■ TASK INSTRUCTIONS:
Print the data that follows again, keeping every line exact.

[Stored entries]
━━━━━━━━━━━━━━━━━━━━

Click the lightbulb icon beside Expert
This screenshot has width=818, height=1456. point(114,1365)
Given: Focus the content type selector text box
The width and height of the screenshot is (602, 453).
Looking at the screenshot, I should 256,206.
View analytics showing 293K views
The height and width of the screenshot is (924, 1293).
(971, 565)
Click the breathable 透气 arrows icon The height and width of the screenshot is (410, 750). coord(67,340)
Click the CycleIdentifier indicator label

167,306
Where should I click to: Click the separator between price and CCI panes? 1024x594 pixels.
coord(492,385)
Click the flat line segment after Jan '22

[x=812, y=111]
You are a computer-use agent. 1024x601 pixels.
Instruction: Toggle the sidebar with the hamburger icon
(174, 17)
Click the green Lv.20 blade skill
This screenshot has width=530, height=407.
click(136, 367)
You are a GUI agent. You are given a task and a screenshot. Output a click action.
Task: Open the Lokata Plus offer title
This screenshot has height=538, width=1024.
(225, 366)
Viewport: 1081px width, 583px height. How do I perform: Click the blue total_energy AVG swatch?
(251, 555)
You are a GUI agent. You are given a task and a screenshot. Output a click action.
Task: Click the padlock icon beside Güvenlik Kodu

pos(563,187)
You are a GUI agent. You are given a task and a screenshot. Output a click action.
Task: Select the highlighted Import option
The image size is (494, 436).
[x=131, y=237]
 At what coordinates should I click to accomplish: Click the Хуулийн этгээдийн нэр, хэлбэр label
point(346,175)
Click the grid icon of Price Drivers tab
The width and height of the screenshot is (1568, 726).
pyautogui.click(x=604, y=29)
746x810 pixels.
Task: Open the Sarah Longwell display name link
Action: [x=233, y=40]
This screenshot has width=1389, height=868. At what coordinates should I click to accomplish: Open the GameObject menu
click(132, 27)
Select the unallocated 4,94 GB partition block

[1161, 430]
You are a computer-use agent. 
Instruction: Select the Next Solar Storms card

━━━━━━━━━━━━━━━━━━━━

■ REPLY TO THE TASK:
Click the lightbulb icon beside Expert
This screenshot has width=818, height=1456. point(114,1365)
Given: Focus the content type selector text box
The width and height of the screenshot is (602, 453).
Looking at the screenshot, I should 256,206.
View analytics showing 293K views
The height and width of the screenshot is (924, 1293).
(971, 565)
Click the breathable 透气 arrows icon The height and width of the screenshot is (410, 750). coord(67,340)
Click the CycleIdentifier indicator label

167,306
Where should I click to: Click the separator between price and CCI panes? 1024x594 pixels.
coord(492,385)
Click the flat line segment after Jan '22

[x=812, y=111]
You are a computer-use agent. 1024x601 pixels.
Instruction: Toggle the sidebar with the hamburger icon
(174, 17)
Click the green Lv.20 blade skill
This screenshot has width=530, height=407.
click(136, 367)
You are a GUI agent. You are given a task and a screenshot. Output a click action.
Task: Open the Lokata Plus offer title
This screenshot has height=538, width=1024.
(225, 366)
Viewport: 1081px width, 583px height. How do I perform: Click the blue total_energy AVG swatch?
(251, 555)
You are a GUI agent. You are given a task and a screenshot. Output a click action.
Task: Click the padlock icon beside Güvenlik Kodu

pos(563,187)
You are a GUI agent. You are given a task and a screenshot. Output a click action.
Task: Select the highlighted Import option
The image size is (494, 436).
[x=131, y=237]
 At what coordinates should I click to accomplish: Click the Хуулийн этгээдийн нэр, хэлбэр label
point(346,175)
Click the grid icon of Price Drivers tab
The width and height of the screenshot is (1568, 726).
pyautogui.click(x=604, y=29)
746x810 pixels.
Task: Open the Sarah Longwell display name link
Action: [x=233, y=40]
This screenshot has width=1389, height=868. At what coordinates should I click to accomplish: Open the GameObject menu
click(132, 27)
Select the unallocated 4,94 GB partition block

[1161, 430]
You are a computer-use agent. 
Instruction: Select the Next Solar Storms card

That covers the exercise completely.